[Stored records]
________________

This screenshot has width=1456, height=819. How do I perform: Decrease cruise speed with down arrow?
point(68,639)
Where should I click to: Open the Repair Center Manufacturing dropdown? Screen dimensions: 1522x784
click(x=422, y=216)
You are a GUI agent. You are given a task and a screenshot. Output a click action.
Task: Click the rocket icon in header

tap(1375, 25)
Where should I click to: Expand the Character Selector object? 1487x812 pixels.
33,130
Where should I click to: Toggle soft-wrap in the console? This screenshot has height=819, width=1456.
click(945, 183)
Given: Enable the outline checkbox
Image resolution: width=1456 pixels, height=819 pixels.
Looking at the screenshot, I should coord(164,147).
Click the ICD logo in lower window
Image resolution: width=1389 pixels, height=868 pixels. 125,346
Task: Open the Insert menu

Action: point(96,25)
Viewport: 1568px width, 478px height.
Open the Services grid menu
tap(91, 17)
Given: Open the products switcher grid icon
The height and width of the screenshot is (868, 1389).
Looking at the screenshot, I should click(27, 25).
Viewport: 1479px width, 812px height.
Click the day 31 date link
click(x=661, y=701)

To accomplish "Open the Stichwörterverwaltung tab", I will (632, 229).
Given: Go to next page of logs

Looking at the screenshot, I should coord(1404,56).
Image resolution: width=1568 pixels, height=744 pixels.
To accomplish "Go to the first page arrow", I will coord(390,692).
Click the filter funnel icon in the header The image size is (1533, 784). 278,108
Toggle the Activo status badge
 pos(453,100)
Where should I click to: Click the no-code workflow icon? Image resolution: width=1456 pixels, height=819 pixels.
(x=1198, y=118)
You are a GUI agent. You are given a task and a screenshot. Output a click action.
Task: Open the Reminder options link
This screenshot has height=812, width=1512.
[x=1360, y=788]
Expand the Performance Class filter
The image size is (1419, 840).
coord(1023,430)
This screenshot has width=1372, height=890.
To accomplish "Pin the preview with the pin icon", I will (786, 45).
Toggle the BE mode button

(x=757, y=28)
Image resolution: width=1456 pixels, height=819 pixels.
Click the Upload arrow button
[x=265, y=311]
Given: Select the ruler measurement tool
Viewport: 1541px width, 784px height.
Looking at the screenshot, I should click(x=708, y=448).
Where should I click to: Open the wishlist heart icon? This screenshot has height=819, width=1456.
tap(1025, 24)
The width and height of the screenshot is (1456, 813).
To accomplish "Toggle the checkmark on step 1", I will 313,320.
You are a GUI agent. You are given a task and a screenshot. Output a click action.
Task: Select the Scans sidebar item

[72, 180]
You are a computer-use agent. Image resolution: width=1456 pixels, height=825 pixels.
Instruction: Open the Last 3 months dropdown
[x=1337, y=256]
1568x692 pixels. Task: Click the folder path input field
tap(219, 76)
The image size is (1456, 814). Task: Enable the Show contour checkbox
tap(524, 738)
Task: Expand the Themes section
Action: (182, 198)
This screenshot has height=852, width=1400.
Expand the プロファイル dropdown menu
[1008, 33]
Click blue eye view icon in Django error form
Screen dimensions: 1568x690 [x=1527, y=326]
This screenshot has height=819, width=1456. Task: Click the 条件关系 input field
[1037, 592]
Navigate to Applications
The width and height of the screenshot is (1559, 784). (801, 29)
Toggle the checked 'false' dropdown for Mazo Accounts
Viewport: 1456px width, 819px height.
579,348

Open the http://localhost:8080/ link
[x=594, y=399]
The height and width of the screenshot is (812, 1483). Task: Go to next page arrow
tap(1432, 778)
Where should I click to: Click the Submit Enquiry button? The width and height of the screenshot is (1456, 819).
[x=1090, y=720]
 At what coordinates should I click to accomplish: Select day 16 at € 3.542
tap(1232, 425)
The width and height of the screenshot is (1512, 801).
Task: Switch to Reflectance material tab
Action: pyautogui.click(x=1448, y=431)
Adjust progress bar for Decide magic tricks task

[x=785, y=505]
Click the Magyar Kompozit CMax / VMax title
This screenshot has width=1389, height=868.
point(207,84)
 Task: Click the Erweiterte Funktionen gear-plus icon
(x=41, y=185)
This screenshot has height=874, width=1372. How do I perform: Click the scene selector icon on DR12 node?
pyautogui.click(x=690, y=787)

________________

** WHAT THIS TASK INVOLVES **
Look above for lines with the word "filter" and copy them all.

** COMPLETED TASK **
Click the filter funnel icon in the header The image size is (1533, 784). 278,108
Expand the Performance Class filter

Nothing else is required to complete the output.